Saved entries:
▼▼▼

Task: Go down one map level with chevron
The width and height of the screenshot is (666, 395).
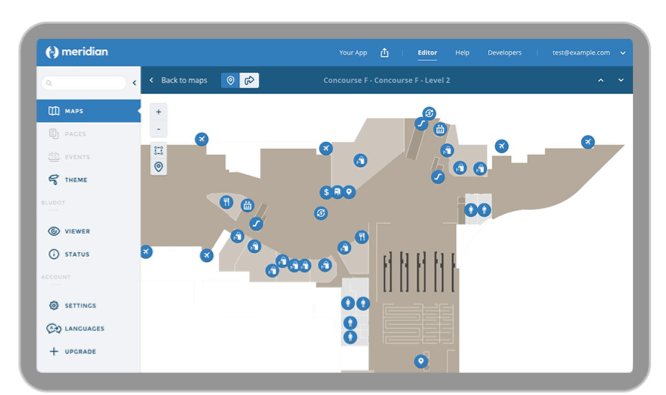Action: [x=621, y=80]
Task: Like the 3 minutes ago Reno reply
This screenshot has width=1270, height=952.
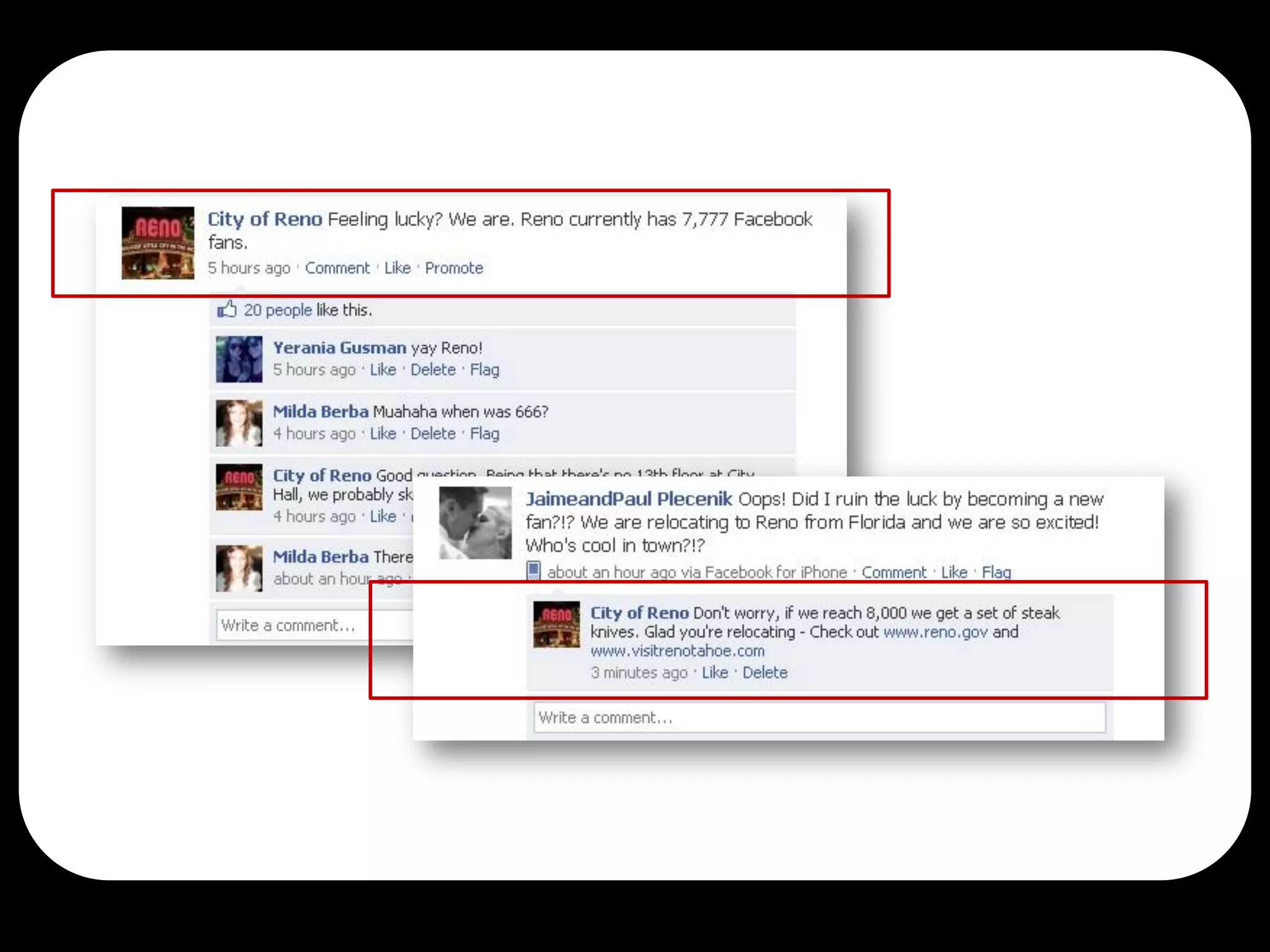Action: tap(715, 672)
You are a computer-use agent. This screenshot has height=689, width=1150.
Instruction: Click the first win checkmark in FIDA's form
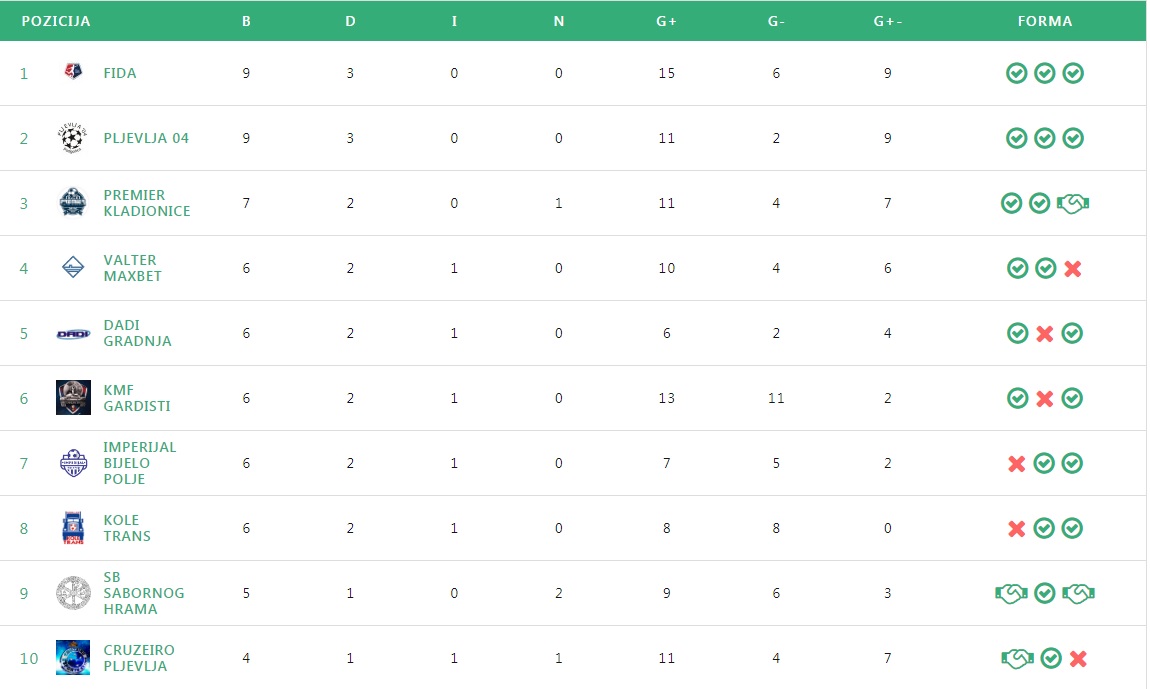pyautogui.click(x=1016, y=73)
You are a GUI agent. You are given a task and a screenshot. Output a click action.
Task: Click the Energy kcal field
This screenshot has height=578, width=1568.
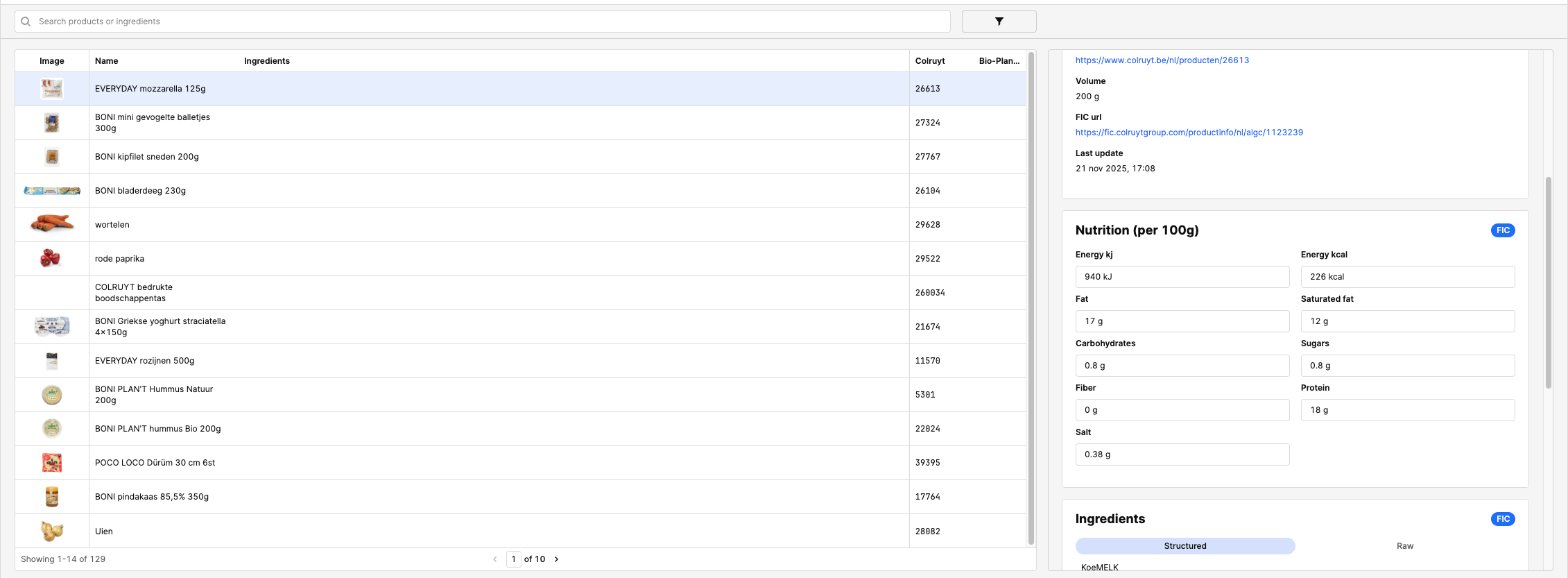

▲▲▲

A word-for-word copy is required of the lines above from the line with "Instruction: Click the" through the last line of the data; no other lines and no pictures belong in it.

Instruction: Click the first win checkmark in FIDA's form
pyautogui.click(x=1016, y=73)
You are a GUI agent. You are given a task and a screenshot. Output a click action.
Task: Click the Energy kcal field
This screenshot has height=578, width=1568.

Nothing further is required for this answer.